Comme nous l’avons vu plus haut, beaucoup d’actions à hauts rendements de mauvaise qualité ont un prix en chute libre. Ajouter un peu d’analyse technique à vos décisions d’achat ou de vente peut donc vous aider à filtrer simplement les brebis galeuses.
Il existe de nombreuses subtilités et nuances en analyse technique, mais en ce qui concerne les actions à haut rendement vous pouvez déjà appuyer vos décisions par un concept simple : si le prix est en chute libre, vous avez de bonnes chances de perdre plus sur la valeur de l’action que vous ne gagnerez en dividendes (pensez à EDF et Solocal).
5/ Le dividende est-il dans la zone de danger?

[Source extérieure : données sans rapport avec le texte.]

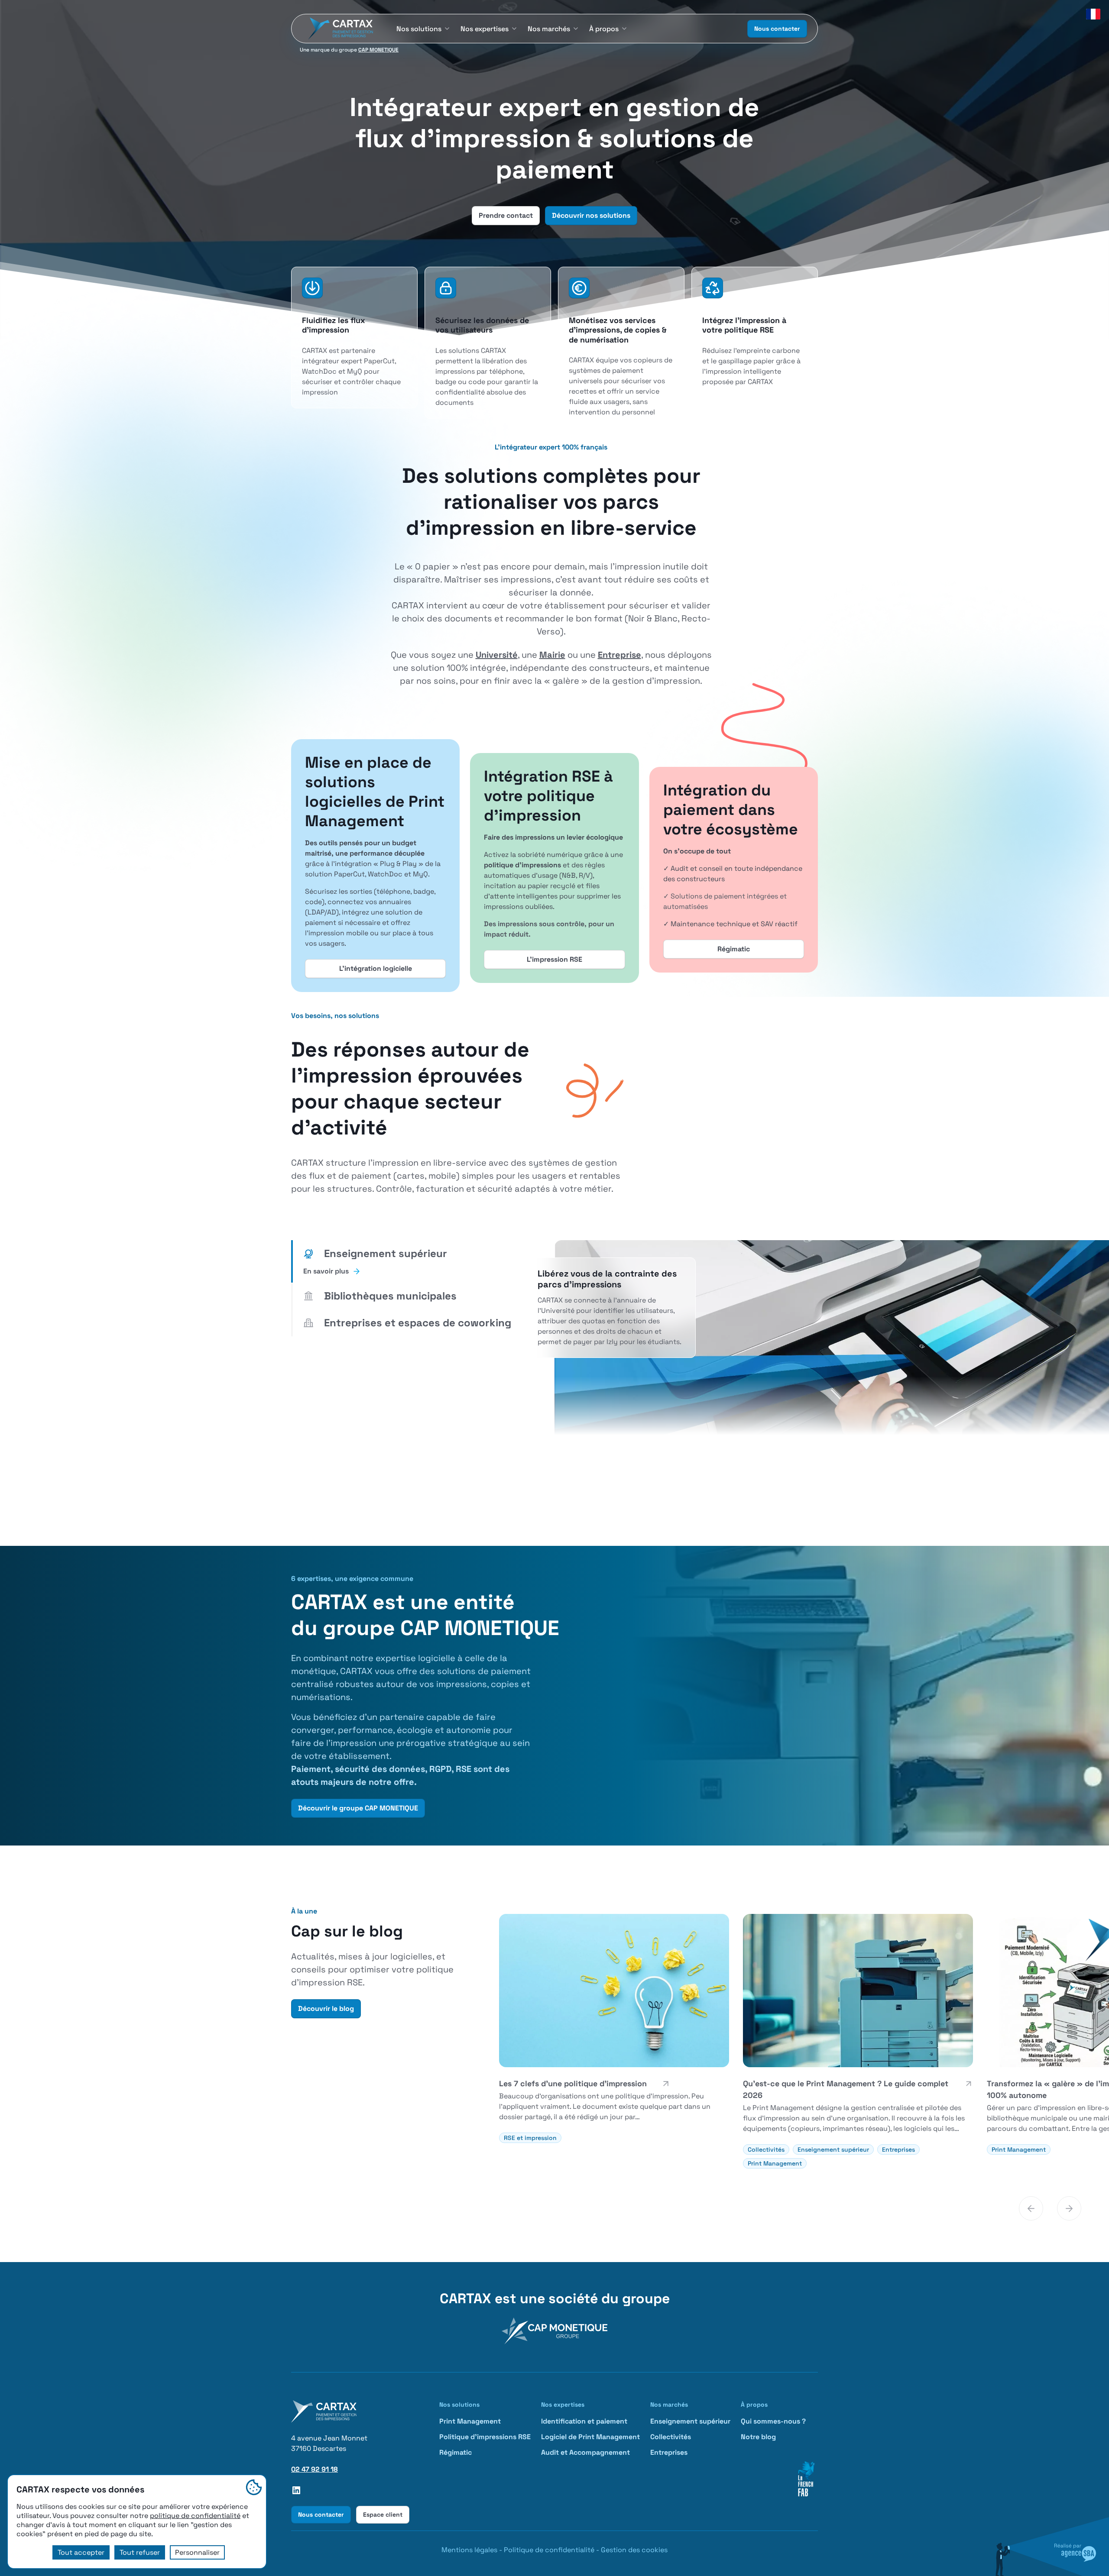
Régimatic (733, 948)
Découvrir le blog (326, 2008)
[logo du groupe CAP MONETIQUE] (554, 2330)
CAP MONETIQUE (378, 49)
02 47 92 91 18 (314, 2469)
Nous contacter (777, 28)
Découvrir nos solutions (591, 215)
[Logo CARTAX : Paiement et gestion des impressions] (338, 28)
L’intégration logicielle (375, 968)
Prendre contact (506, 215)
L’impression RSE (554, 959)
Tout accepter (81, 2552)
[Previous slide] (1031, 2208)
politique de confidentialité (195, 2515)
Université (497, 654)
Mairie (552, 654)
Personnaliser (197, 2552)
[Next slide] (1069, 2208)
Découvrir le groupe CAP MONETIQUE (358, 1808)
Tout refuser (140, 2552)
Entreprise (619, 654)
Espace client (382, 2514)
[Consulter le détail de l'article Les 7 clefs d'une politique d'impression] (614, 2028)
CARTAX (465, 2298)
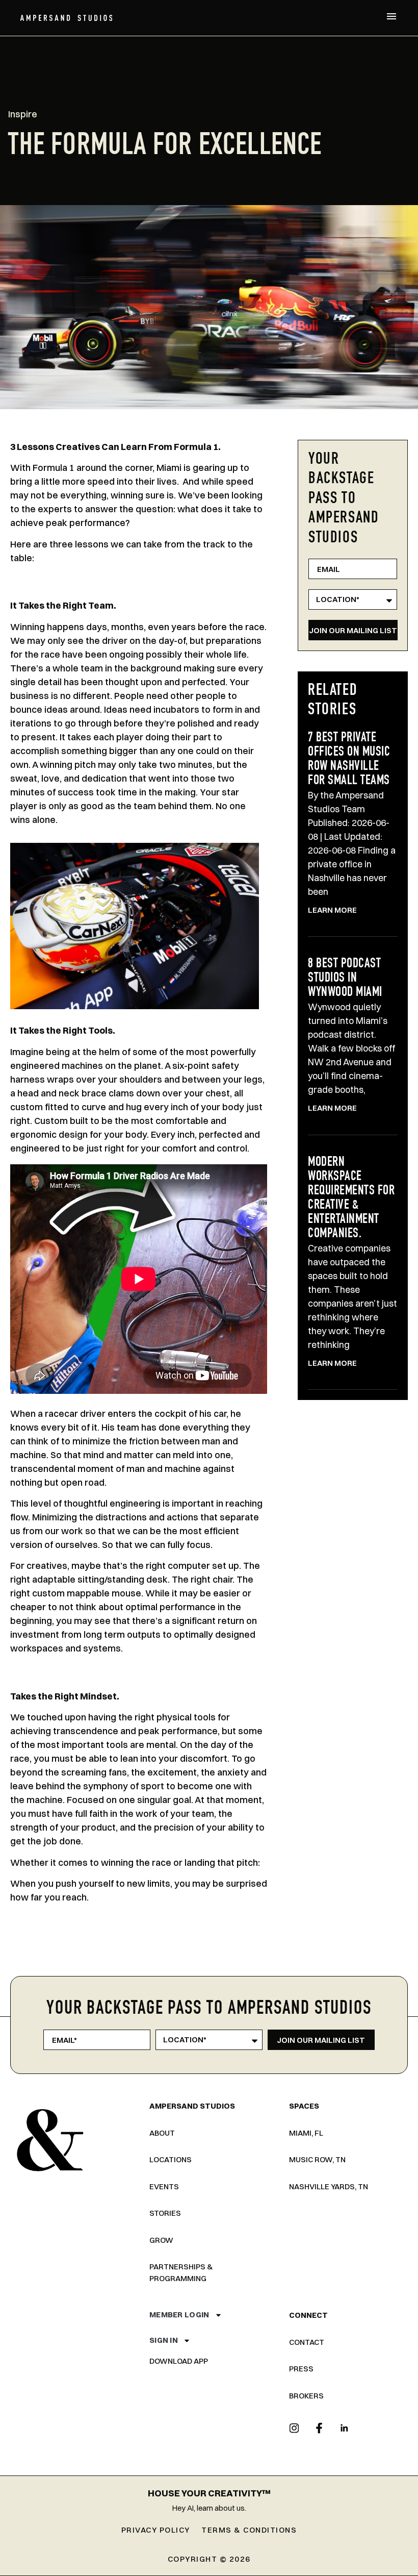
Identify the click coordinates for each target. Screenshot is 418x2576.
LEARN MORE (332, 910)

Vous noterez quelque chose d’intéressant si vous reprenez les 2 actions que j’ai présenté plus haut : toutes avaient un (très) haut rendement juste avant que leur dividende ne soit coupé. Il existe une zone de rendement sur les actions au delà de laquelle la probabilité de coupe est si élevée que vous ne devriez même pas envisager de les acheter.
Voici un petit tableau qui vous montrera quelle zone de rendement aura (historiquement) tendance à vous donner les rendements de long terme les plus optimaux :
Pour vous donner une idée plus précise : dans les conditions de marché actuelle, les actions à plus haut rendement que j’ai acheté évoluaient dans une zone comprise entre 5 et 8% de dividendes annuels (ce qui reste nettement supérieur aux 1.8% de dividendes payés actuellement par l’indice boursier américain S&P 500).
Conclusion
L’univers des actions à haut rendement est à réserver à mon sens aux investisseurs les plus avertis, car il est essentiel d’avoir une bonne expérience des marchés avant de s’y aventurer (sous peine de ne pas pouvoir discerner les pièges boursiers des vraies bonnes affaires).
Egalement du fait de leur nature plus risquée que la moyenne, les actions à haut rendement ne doivent à mon sens constituer qu’une petite partie de votre portefeuille boursier, et le coeur doit être constitué de valeurs beaucoup plus sûres et stables qui vous paieront certes des dividendes un peu plus faibles mais dont les perspectives de croissance seront meilleures (car comme je l’ai expliqué dans l’article de la semaine dernière, la seule chose qui comptera au final pour vos rendements totaux à long terme sera la qualité de vos placements).
Enfin si vous voulez vous lancer dans l’univers des actions à haut rendement, collez plutôt à celles qui ont des rendements « raisonnables » et évitez tout ce qui est absurdement élevé.
De par sa structure, une action ne peut en effet tenir indéfiniment des distributions très hautes de manière soutenable (et si toucher des coupons élevés tout de suite est votre but premier en bourse, il faut savoir qu’il existe de meilleurs actifs que les actions à haut rendement pour atteindre cet objectif, mais ce sera là le sujet d’un prochain article).